Transcatheter Aortic Valve Replacement (TAVR)

Edwards's SAPIEN and Medtronic's CoreValve TAVR Platforms

MANUFACTURERS: Edwards Lifesciences and Medtronic
FDA APPROVED: November 2011 (SAPIEN)
NOTES: Five years ago if you needed a new heart valve but were ineligible for open heart surgery, you were out of options. This is no longer true due to the development of TAVR.

Why You Might Need Valve Replacement

TAVR is used to treat patients with aortic stenosis, one of the most common and serious types of heart valve disease. It occurs when the aortic valve in the heart doesn’t open all the way, preventing blood from flowing properly. In the U.S., aortic stenosis is mainly a disease of older people – a result of scarring and the buildup of calcium in the valve.

How Valve Replacement Works

If someone has severe aortic stenosis, the only effective treatment is to replace the diseased aortic valve. However, traditional aortic valve replacement surgery is an open heart surgery. First, the sternum is split down the middle, providing direct access to the heart.Then the damaged valve is removed and replaced with a mechanical valve or a biological valve made from animal or human tissue.

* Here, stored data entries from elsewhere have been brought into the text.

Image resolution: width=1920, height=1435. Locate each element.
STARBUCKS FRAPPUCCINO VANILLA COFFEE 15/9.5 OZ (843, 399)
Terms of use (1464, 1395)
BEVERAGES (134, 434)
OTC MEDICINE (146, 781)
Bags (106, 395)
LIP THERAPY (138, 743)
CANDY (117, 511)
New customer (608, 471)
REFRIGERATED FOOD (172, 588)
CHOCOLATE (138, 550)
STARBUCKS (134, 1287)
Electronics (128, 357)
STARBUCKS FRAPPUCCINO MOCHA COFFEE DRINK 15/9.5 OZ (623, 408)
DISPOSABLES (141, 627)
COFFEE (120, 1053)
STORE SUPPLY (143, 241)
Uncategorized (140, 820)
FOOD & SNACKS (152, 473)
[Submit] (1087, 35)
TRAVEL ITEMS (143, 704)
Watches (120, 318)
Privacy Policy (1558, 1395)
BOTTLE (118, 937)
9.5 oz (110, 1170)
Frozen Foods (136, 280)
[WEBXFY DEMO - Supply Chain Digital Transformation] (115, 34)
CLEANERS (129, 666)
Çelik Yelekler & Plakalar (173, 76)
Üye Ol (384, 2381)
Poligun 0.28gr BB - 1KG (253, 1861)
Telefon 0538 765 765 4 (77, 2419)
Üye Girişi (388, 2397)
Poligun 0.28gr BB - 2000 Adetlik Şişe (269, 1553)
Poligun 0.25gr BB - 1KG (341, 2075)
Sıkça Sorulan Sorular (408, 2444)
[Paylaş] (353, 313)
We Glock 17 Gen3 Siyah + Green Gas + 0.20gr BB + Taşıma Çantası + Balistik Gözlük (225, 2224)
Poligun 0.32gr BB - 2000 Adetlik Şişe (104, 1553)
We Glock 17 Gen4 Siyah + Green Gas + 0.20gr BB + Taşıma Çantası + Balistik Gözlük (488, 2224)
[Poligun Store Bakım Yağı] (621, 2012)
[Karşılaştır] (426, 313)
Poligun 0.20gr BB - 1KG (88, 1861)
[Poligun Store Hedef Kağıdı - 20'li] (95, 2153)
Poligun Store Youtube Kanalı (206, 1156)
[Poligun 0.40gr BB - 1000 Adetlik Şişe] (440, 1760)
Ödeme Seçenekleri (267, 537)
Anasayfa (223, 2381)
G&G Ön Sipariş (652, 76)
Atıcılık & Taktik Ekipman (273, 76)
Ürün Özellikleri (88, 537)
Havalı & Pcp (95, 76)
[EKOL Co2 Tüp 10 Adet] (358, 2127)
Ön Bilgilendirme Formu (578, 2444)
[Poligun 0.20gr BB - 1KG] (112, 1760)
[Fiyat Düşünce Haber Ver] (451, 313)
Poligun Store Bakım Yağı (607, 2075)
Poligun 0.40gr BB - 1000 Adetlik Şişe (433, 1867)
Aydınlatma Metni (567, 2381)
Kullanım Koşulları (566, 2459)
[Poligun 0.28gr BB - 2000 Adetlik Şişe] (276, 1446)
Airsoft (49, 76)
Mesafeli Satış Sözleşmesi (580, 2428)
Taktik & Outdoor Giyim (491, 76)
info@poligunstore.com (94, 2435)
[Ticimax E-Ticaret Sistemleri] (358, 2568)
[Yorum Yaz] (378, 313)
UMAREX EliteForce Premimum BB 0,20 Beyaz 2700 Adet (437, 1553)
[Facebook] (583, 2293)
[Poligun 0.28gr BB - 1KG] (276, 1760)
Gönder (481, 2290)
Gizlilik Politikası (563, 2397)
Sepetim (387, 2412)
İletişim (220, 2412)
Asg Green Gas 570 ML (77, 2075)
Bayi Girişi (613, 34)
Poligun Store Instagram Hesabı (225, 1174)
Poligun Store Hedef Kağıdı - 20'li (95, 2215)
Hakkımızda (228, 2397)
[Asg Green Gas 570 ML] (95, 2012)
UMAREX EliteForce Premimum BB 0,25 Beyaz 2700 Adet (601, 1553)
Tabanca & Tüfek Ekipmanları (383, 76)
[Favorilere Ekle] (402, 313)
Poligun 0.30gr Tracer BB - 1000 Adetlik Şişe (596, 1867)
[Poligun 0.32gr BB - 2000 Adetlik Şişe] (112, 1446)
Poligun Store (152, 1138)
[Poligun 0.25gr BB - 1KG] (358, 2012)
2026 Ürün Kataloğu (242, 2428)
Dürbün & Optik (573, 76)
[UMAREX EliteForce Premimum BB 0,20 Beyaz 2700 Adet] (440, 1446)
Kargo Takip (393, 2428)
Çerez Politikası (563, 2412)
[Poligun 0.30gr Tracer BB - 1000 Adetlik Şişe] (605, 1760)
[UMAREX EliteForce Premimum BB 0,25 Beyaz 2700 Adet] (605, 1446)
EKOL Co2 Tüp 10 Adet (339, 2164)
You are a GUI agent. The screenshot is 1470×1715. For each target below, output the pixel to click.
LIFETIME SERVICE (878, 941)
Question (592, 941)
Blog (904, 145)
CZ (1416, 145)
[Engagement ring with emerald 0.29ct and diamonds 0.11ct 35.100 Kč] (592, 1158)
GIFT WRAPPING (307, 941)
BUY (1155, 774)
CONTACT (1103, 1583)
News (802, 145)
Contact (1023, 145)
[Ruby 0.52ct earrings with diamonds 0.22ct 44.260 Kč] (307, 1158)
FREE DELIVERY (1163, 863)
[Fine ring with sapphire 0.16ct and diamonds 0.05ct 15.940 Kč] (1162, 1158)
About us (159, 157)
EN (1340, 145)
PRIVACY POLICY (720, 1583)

Traditional Valve Replacement

Valve replacement surgery has historically been an extremely invasive procedure. For those older than 70 or patients with other health conditions, the risks of open heart surgery often outweigh the benefits. Unfortunately, most people with severe aortic valve stenosis are older than 65. And research shows that without a valve replacement, half of patients with severe aortic stenosis will not survive more than an average of two years.

An Expert Weighs In

"Open heart surgery is still the standard for valve replacement surgery, but this is rapidly evolving. When TAVR was first released in 2011, it was designated only for patients who were inoperable. Now we are on a third generation system, and it’s become easier, the delivery is smaller, and the FDA has expanded approval to high-risk patients. We believe that in the near future, the FDA will expand approval to also include intermediate risk patients."


It is allowing doctors to perform valve replacement surgery without opening the sternum and stopping the heart. During the procedure, a surgeon makes a small incision in the leg or the chest and inserts a catheter – with the replacement valve mounted on top – into the artery. The surgeon then guides this catheter all the way to the diseased heart valve. Once in place, the replacement valve takes on the role of regulating blood flow in place of the old valve.